Tuesday, August 31, 2010

Vermont Environmental News, August 31, 2010

Sheffield wind project granted final permit | The Burlington Free Press
A Vermont Environmental Court judge has ruled that a 16-turbine wind-energy project is entitled to the final permits it needs to begin construction on Granby Mountain and Libby Hill in Sheffield. Judge Merideth Wright ordered several revisions in the construction stormwater permits issued to Vermont Wind, a subsidiary of Boston-based First Wind, but upheld those permits. Vermont Wind would be only the second such project to be constructed in Vermont. A commercial wind farm in Searsburg, in southern Vermont, was completed in 1997. If the company follows the permit conditions, there is no reason to expect that road-building and installation of the towers would degrade five small streams on the ridge, Wright concluded. (Disclosure: SDRS Represents First Wind in this matter).
Jay Peak Resort swaps land with state | The Burlington Free Press
Officials say a land swap at Jay Peak will protect hiking trails and benefit the mountain's ski resort.

Under the deal to be completed on Tuesday, Jay Peak Resort will get nearly 60 acres it now leases from the state. In exchange, the ski area will give up its lease on 418 acres in Jay State Forest and sell more than 150 acres to the state and the Green Mountain Club.

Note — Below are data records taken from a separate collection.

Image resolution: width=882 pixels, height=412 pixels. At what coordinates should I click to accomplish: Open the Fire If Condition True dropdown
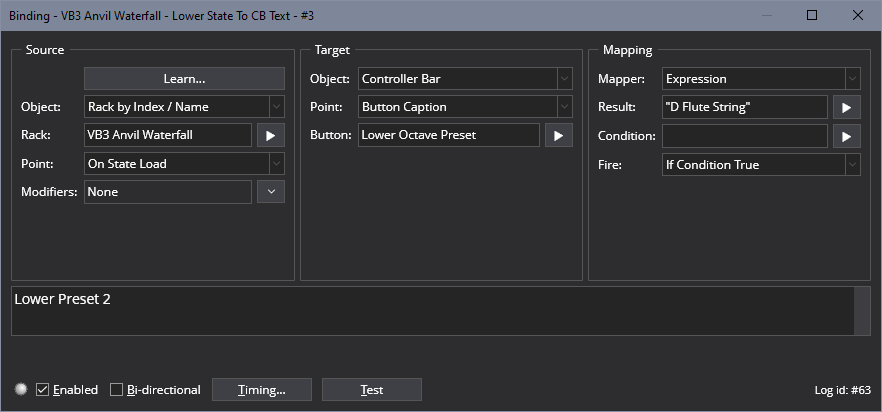[761, 165]
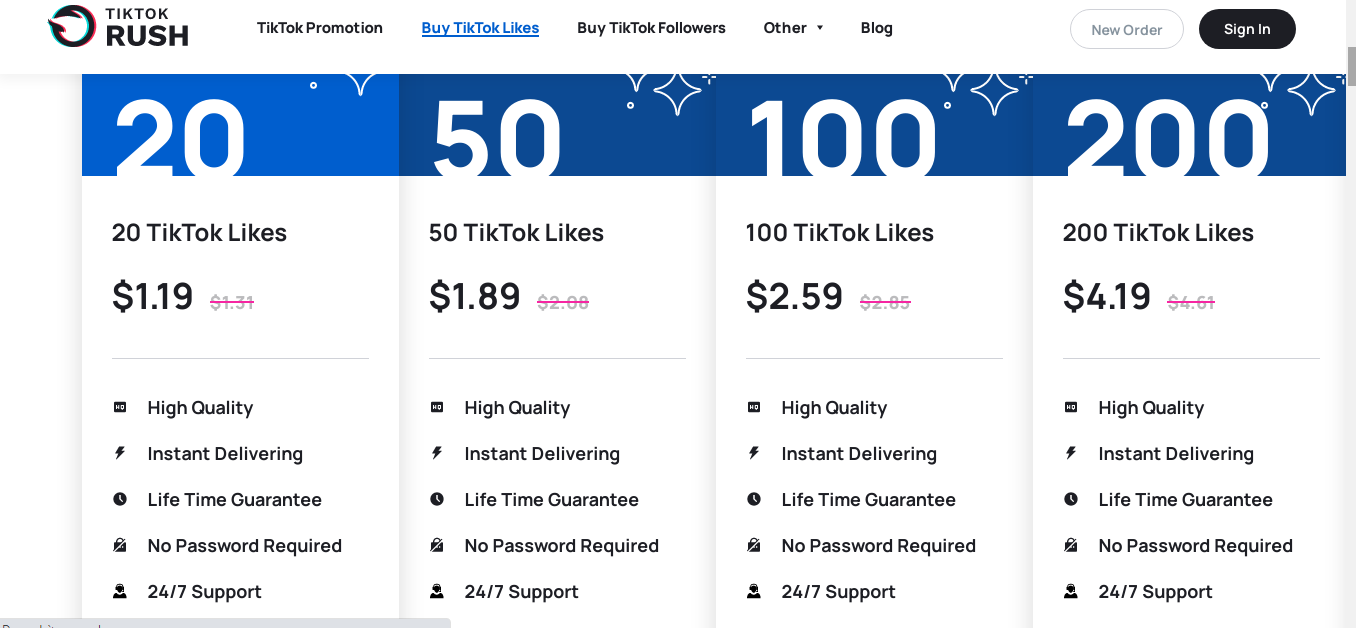Expand the Other dropdown menu
This screenshot has height=628, width=1356.
tap(793, 28)
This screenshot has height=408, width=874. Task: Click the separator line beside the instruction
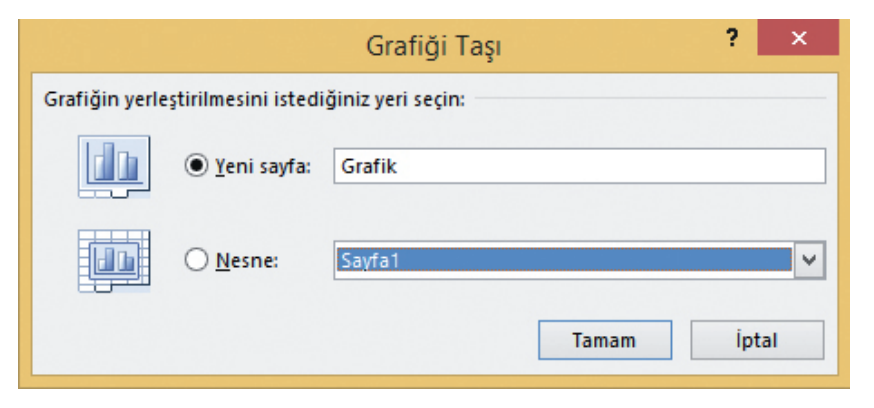pyautogui.click(x=650, y=100)
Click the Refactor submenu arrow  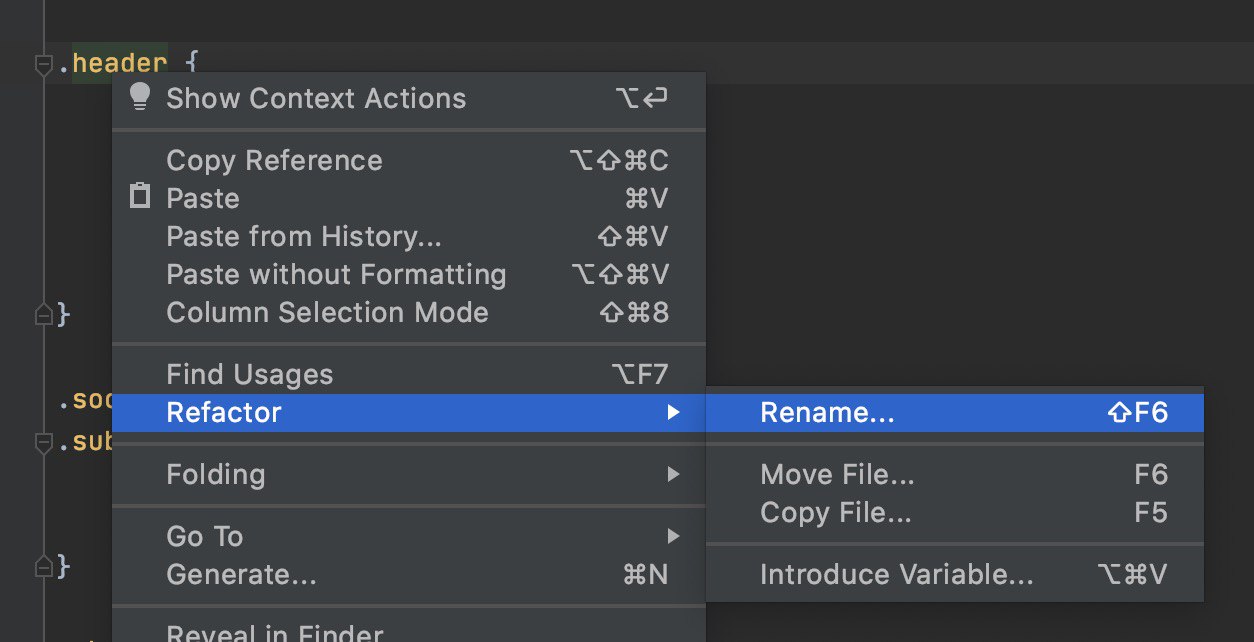(x=674, y=412)
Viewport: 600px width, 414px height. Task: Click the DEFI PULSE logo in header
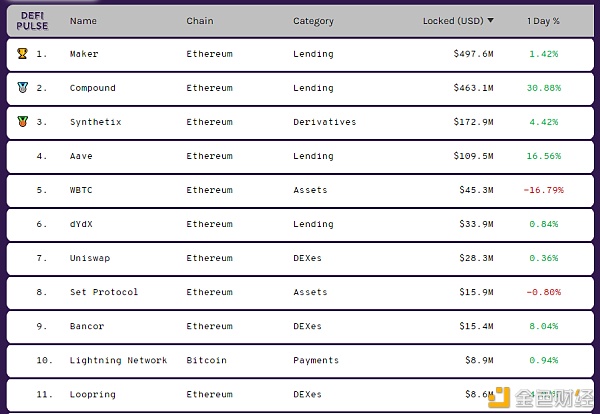pos(32,21)
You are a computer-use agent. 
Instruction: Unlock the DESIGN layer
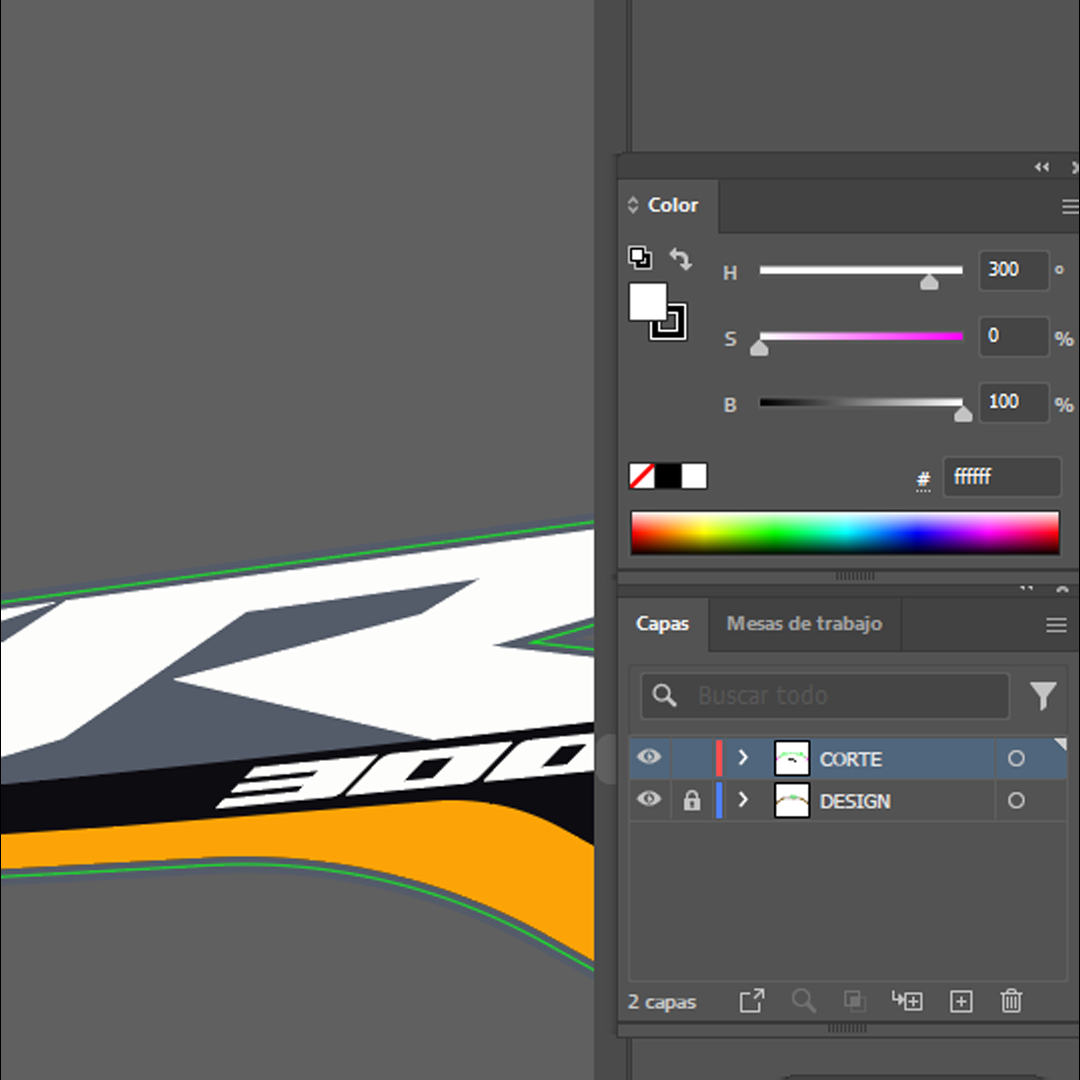coord(691,801)
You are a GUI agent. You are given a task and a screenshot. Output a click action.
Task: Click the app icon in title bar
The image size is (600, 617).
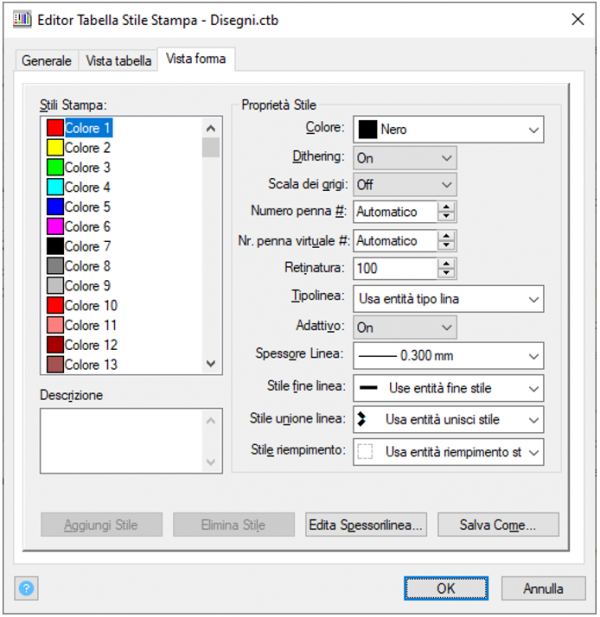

Officials say the exchange, which represents 10 years of work between the parties, will allow Jay to build a new base lodge and upgrade a ski lift and ensure that three and half miles of the Long Trail are permanently protected.
Lake Champlain cleanup dispute headed to EPA | The Burlington Free Press
A federal judge has rejected Vermont's request that he throw out a lawsuit seeking stricter limits on pollution of Lake Champlain.

U.S. District Judge William Sessions said the U.S. Environmental Protection Agency may reconsider its 2002 approval of the phosphorus pollution limits set by Vermont. If the EPA finds those limits inadequate, it could impose tougher ones.

Phosphorus is a plant nutrient found in human waste, animal manure and commercial fertilizer. It is the lake's primary pollutant, feeding weed growth and noxious algae blooms.
Food for thought: Vermont publisher teaches children about local, organic foods | Examiner.com
Since Vermont's Senator Leahy has played a key role in passing innovative changes to the Federal school lunch program, north central Vermont authors and illustrators at Radiant Hen Publishing are creating children's books that feed not only the mind, but teach about local, organic foods. The books can be found in schools, and even on the menu at Juniper's Restaurant in Lyndonville, Vt.